# is ping such a great tool?



## fluca1978 (Dec 19, 2012)

I'm not a real fan of the ping(1) command, but at an exam I saw a teacher asking the student about such command, and what came out is something I'd like to discuss to see who is wrong.

_teacher:_ can ping be used to measure the network speed?
_student:_yes of course

I don't think so, or well, ping is not the best tool to measure the network speed, while it can be used to measure latency. Moreover, ping sends small packets, while other protocols can send bigger packets and therefore fragmentation can come into the scene. While ping has an option to specify the packet size, I see ping as the _poor man_ test command. Moreover, ICMP traffic can be blocked or filtered to avoid bursts, and therefore the latency reported/obtained from ping could be inaccurate.

Comments?


----------



## Uniballer (Dec 19, 2012)

Ping sends an "ICMP echo request", and hopes for a response, ideally "ICMP echo reply".  It is really there to test for basic connectivity, not network speed.  It might be OK for guesstimating network latency under a specific traffic load, but shouldn't really be counted on for that.  If there is no reply you rarely get any info about the reason why: dropped due to network congestion or filtering, high error rates on some part of the path, etc.  You probably can measure network speed on slow links if you can guarantee that there is no other traffic, and account for the link encapsulation, headers and any compression (not likely).
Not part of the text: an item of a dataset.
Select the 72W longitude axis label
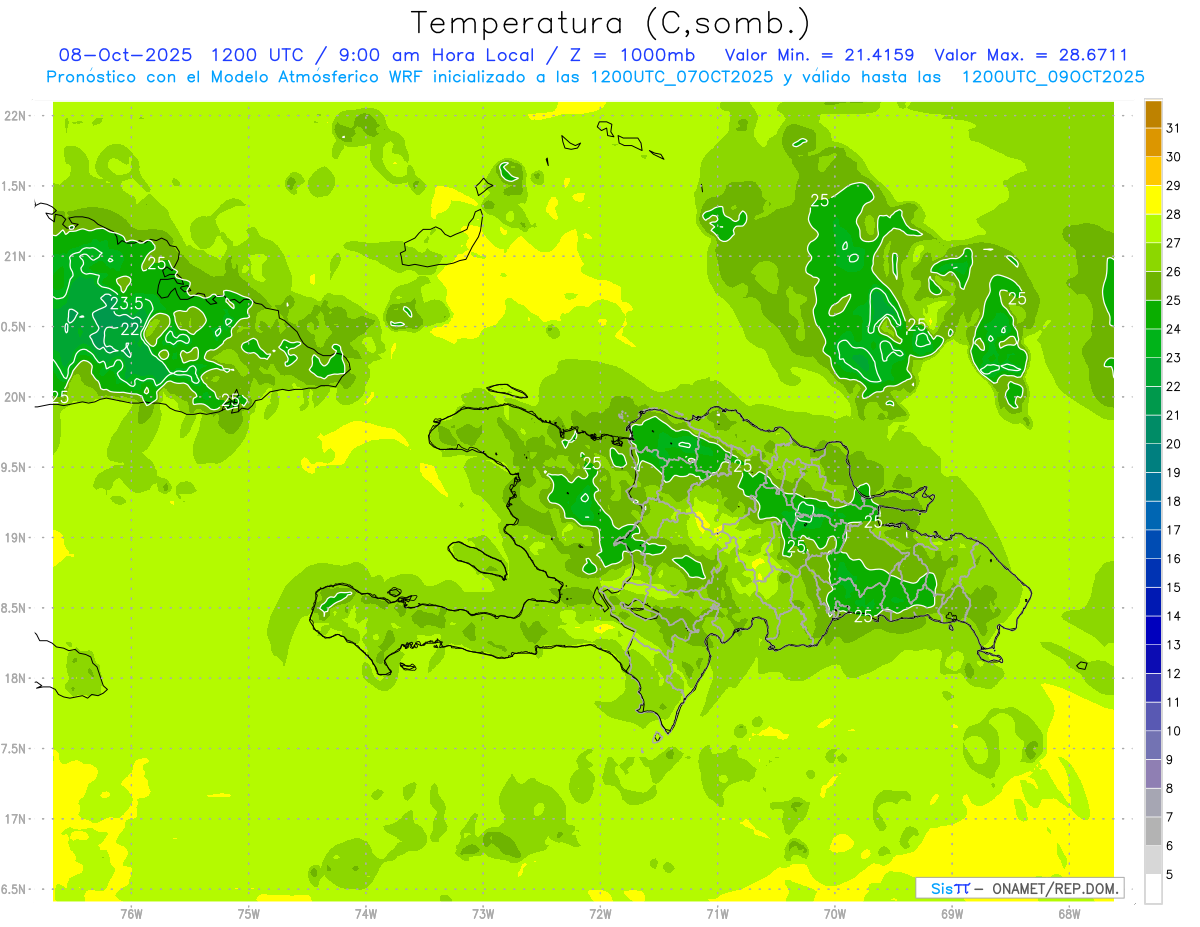The width and height of the screenshot is (1200, 927). 600,913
When ICMP was first defined there were essentially few/no security issues on the nascent Internet.  Now people filter ICMP to prevent Evil Hackers (tm) from gaining knowledge about the network they are probing by spoofing IP addresses (e.g. can I force packets across a VPN by spoofing a ping to the far end?), and from DOS attacks based on ICMP redirect or source quench messages.  And IP source routing?  Fuggedaboutit!


----------



## expl (Dec 19, 2012)

These days ICMP echo packets are used mainly in debugging network routing (hops) not measuring latency or bandwidth.


----------



## Crest (Dec 19, 2012)

You can use a -s and -f together to flood the network with many large packets.


----------



## bbzz (Dec 19, 2012)

Ping CAN be used to measure bandwidth delay. 
A basic answer to a basic question.



> Moreover, ping sends small packets, while other protocols can send bigger packets and therefore fragmentation can come into the scene.



Ping packets can be specified with a specific payload size, a DF bit, a ToS bits, a data pattern in the payload, a source IP/interface, a things like discovery of Q - Source quench, U - Destination unreachable PDU error, M - could not fragment, etc, validation of data such as ICMP-CRC check, things like loose source routing, strict source routing, record route and timestamp.
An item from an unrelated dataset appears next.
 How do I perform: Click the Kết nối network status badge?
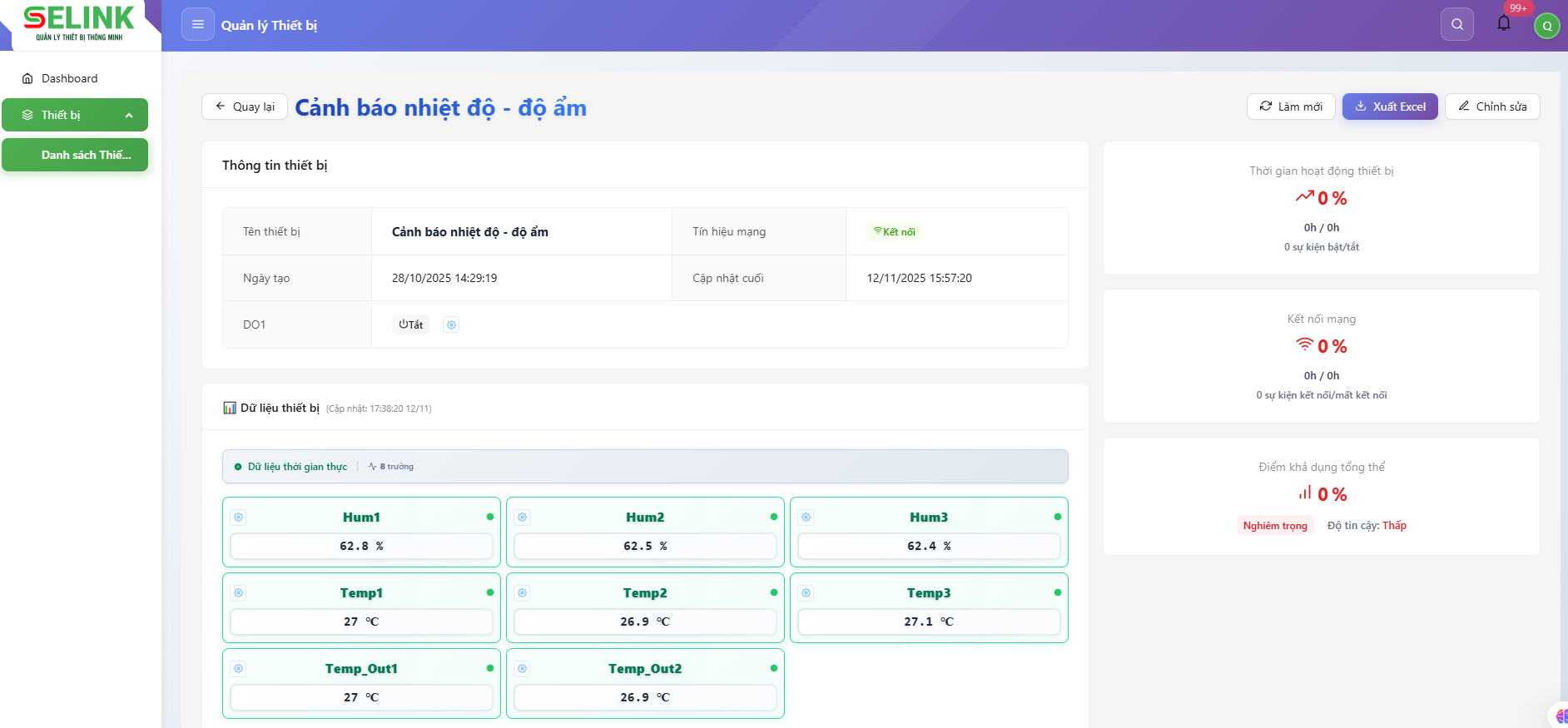coord(895,232)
This all depends on platform, but then again I didn't see one mentioned specificaly.

Looks pretty useful to me for number of things.


----------



## throAU (Dec 20, 2012)

Define "speed"

ping measures latency, which is a particular measure of "speed".

edit:
And yes of course you can send larger packets.  But it is not optimal for bandwidth measurements.

Complaining that ping doesn't measure bandwidth, or doesn't do it very well is like complaining that your screwdriver doesn't drive nails very well.  It's not really what the tool was designed to do.


----------



## NewGuy (Dec 20, 2012)

The student is right. The ping command can be used to test speed and latency. Usually it isn't and it's not the best tool for the job, but it can.


----------



## Pushrod (Dec 20, 2012)

ping has limited use because of bogus "security" practices that mandate turning off anything that resembles a response; be it an ICMP ping response, a TCP closed port, etc.


----------